Program brightens soldiers’ holiday


Christmas trees were to be
collected for military
personnel who won’t be home for the holidays.

By MARC KOVAC

VINDICATOR CORRESPONDENT

REYNOLDSBURG, Ohio — How do soldiers stuck in combat zones during the holidays keep their Christmas trees from becoming prematurely parched?

The same way their families back at home do — by cutting off a small portion of the trunk and keeping the ends immersed in water. Or, perhaps by planting their firs in wet sand.

That’s according to Amy Galehouse, a Christmas tree grower from the Doylestown area who coordinated Ohio’s Operation Evergreen on Tuesday at the Ohio Department of Agriculture headquarters in Reynoldsburg, in central Ohio. The effort aims to bring a bit of holiday cheer to soldiers stationed in Iraq, Kuwait and Afghanistan, via sending home-grown holiday trees overseas.

Nationally, some 16,000 Christmas trees will be collected in coming days and weeks for military personnel who won’t be home for the holidays. In Ohio, about 300 trees and all the trimmings, donated from Ohio Christmas Tree Association members, school groups and others, were loaded into boxes and onto a truck for shipment out of the country.
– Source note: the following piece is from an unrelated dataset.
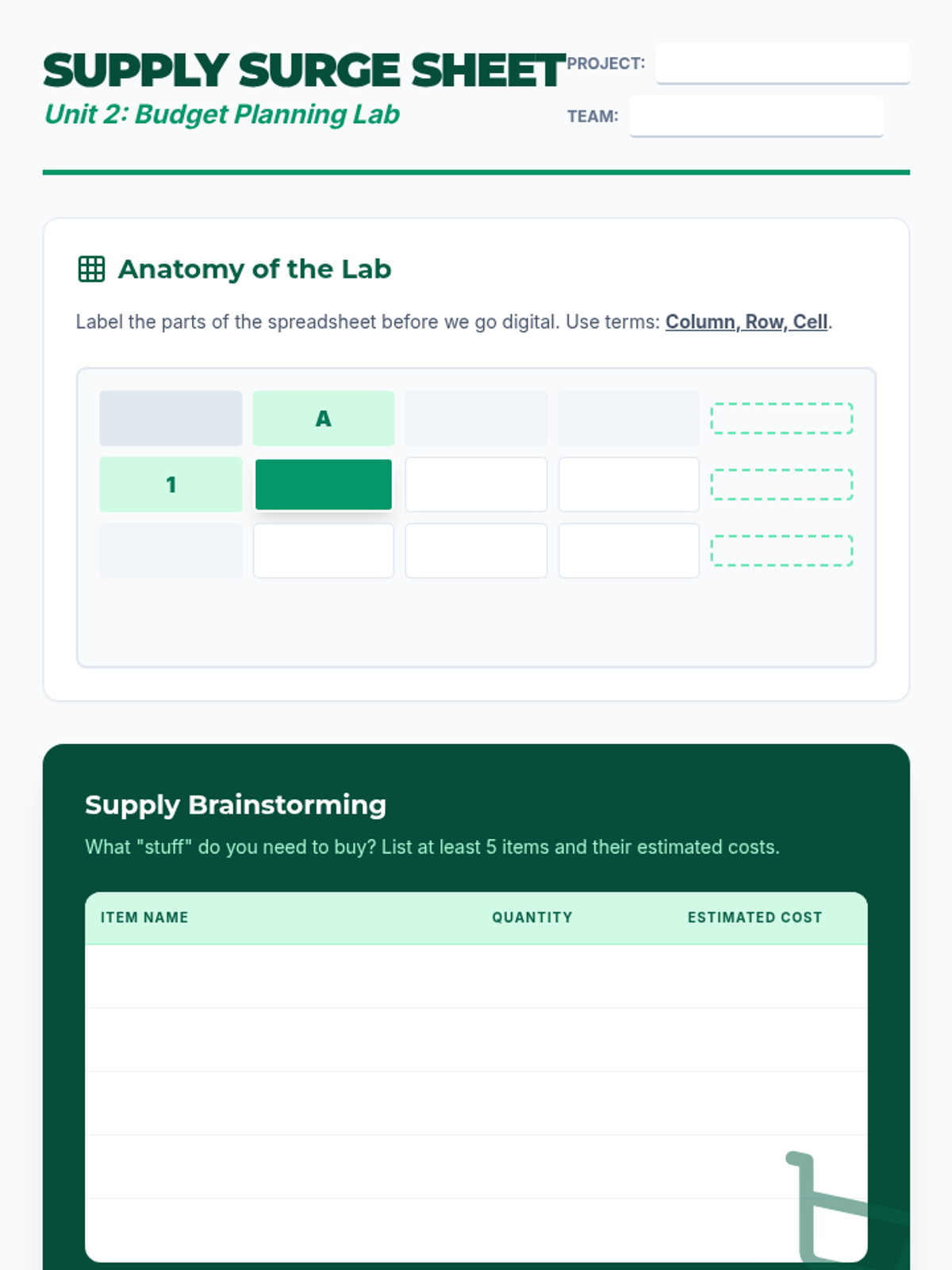Viewport: 952px width, 1270px height.
Task: Click the spreadsheet grid icon beside Anatomy heading
Action: [x=91, y=269]
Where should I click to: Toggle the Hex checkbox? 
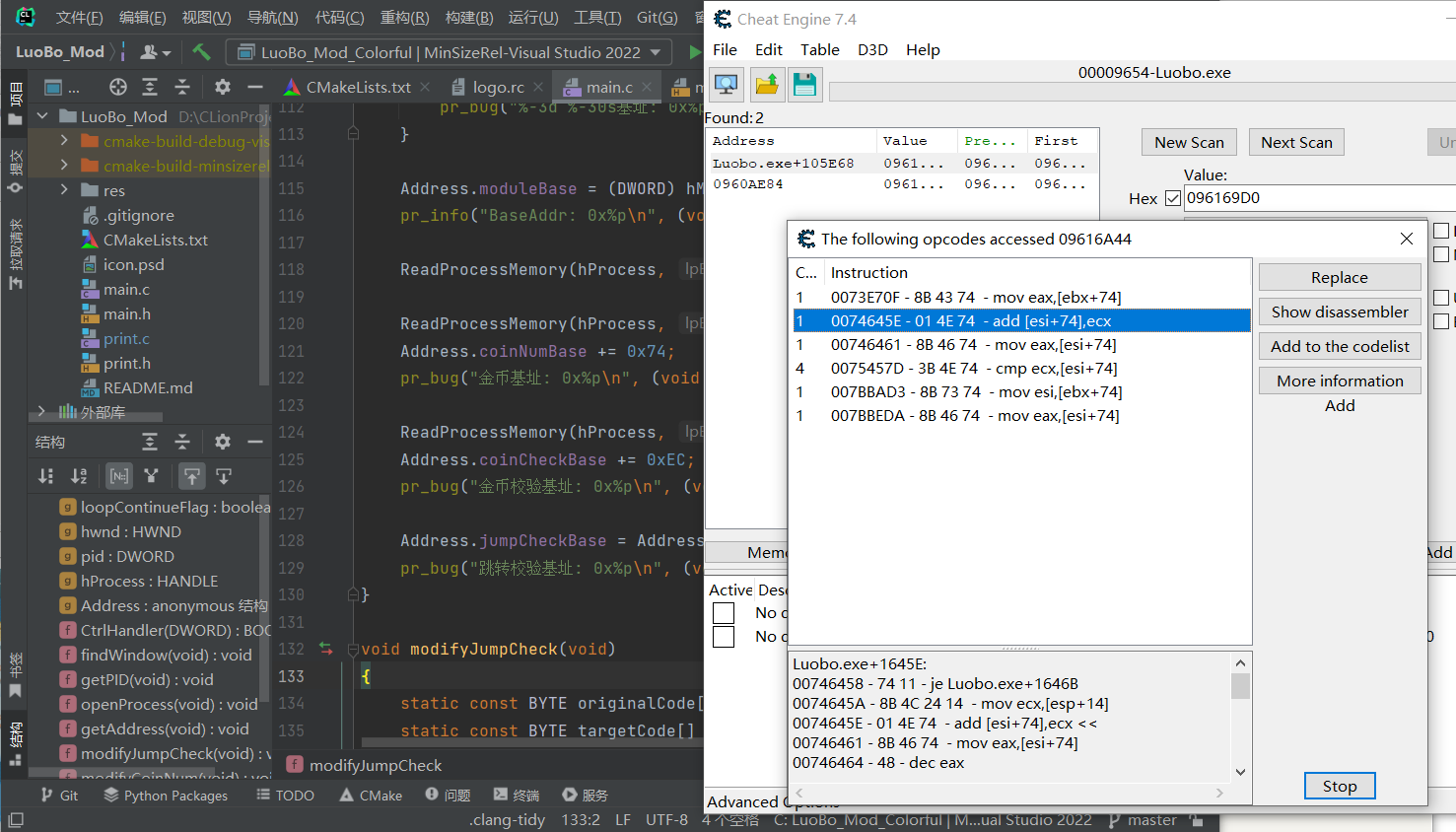tap(1172, 198)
The annual event takes place at the Ohio Department of Agriculture because all of the trees have to be inspected to ensure they are free of disease and invasive pests. Most of the trees were firs and white pines, Galehouse said.

“They’re [most] flexible,” she said. “They go into the box.”

Schoolchildren, church groups, veterans and others donated hundreds of Christmas ornaments and decorations, which were divvied among the boxes. Some included personal notes and cards from the farmers who donated the trees. Others had drawings from youngsters, audio recordings of choirs singing carols and other homemade odds and ends.

David Hill, a spokesman for FedEx in Uniontown, said the trees will be delivered to Indianapolis, then on to Paris, France, and then to Dubai. From there, they’ll be in the hands of the military, which will forward them to the troops.

Galehouse and other tree farmers who have donated trees often receive letters from soldiers who receive them.

“They send us pictures of the trees decorated,” she said.

Mahoning Valley-area farms that participated are:

UBailey’s Christmas Tree Farm in Lordstown.

U Bradley’s Tree Farm in Vienna.

U Kazimer Tree Farm in Newton Falls.

U Whispering Pines in Middlefield.

U D’Apolito’s Tree Farm in Poland.

U Pioneer Trails Tree Farm in Canfield.

U Stepuk Tree Farm in Canfield.

Don and Kathi Albertson, owners of the Cambridge Trading Co. and Christmas Tree Farm in Guernsey County, donated several Canaan firs, then spent an afternoon taping boxed trees and hoisting them onto a waiting truck.

The couple have donated trees every year as part of the Operation Evergreen effort.

“We’re grateful,” Kathi Albertson said. “They’re there, and we’re not. … If they were my kids, I’d like someone to do it.”